Al salir, ahí estaban: Pepe y Fran, esperándonos en la puerta con una botella de la que la sidra comenzó a brotar al verme salir. Sin pensarlo, me lancé al cuello de Pepe para molerlo a abrazos y besos, y unos segundos después noté a Juana, María y Fran abrazarnos por detrás.
—¡Eh, María! —silbó Fran ondeando en su mano un papel—. También tengo una para ti, ¿o qué te creías? Si has trabajado casi lo mismo que ellas. —Le entregó a María su entrada para el concierto de Not Fooled.
—Chicas, lo hemos hecho... —celebró Juana.
—¡No me lo creo! ¡No me lo creo! Ya está —grité yo a los cuatro vientos.
—Ahora sí, ahora es oficialmente verano —dijo María.
—¿Qué, Carlota? ¡Que ya eres estudiante! —Se burló Juana recordando mi miedo al campo universitario.
—Anda, calla... —respondí empujándola con el hombro.
¡Ya no había vuelta atrás! Al día siguiente por la tarde estaríamos de camino al concierto que se convertiría en el más importante de mi vida.
Aquella noche en mi casa se vivió un momento de gran felicidad. Mi madre había comprado pasteles donde Manuela, y mi padre descorchó una botella de vino añejo que tenía allí escondida para ocasiones especiales. Todo el esfuerzo que ambos habían hecho a lo largo de sus vidas había dado resultado. De verdad que no había visto a madre nunca tan feliz y dichosa, y tan poco gruñona. Aunque quizá también tenía que ver con que, antes de llegar a casa, me había bebido dos vasinos de sidra y todo me parecía fluir.

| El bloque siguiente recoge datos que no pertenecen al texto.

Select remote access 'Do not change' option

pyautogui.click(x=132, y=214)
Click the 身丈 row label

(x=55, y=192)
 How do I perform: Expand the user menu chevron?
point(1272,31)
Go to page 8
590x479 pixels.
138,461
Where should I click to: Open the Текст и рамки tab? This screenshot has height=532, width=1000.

Aunque no tenía la nota, les bastó ver lo segura que estaba yo para celebrarlo por todo lo alto.
—¡Qué orgulloso estoy! Sabía que lo ibas facer genial. Nena, ¿quieres más pollu?
—Sí, por favor. —Quería decirlo. Quería, pero me estaba costando, así que lo solté bajito, rápido y atropellando las palabras —. Me gustaría poder celebrarlo mañana con mis amigas, ¿puedo?
—Claro, home. Esto nunca se celebra lo suficiente.
—Iremos a un concierto...
—¿A un conciertu? ¿Cómo ir a un conciertu? No, guaja...
—Un concierto, madre. ¿No dice que no se celebra lo suficiente?
—Venga, Josina. La nena tie que celebrarlu. Déjala que vaya.
—Pero, nena, nosotros no podemos comprate una entrada ahora. La universidad no ye que se paga sola.
—No, no, si ya tengo la entrada. Juana me ha regalado una, ¿puedo ir? Por favor, madre.
Madre iba a explotar de contento, lo veía en su forma de mirarme, en cómo relamía los pasteles, en cómo me hablaba. Aquel día era el día de pedir cualquier cosa. Y viéndome tan segura y supongo que tan crecida, no le quedó más remedio que ceder:
—Bueno, si veo que ya lo decidiste, nena. Pero ten cuidao, anda.
No me contuve y le di un beso sonoro en la mejilla a mi madre.
—Gracias, madre.
—Anda, anda. ¡Cómo ye que circulan aquí los besos y los cariños cuando queremos! Estoy de Juana... tal moño.
Y aunque sonaba dura, yo sabía que no, que estaba blandita como un bollo.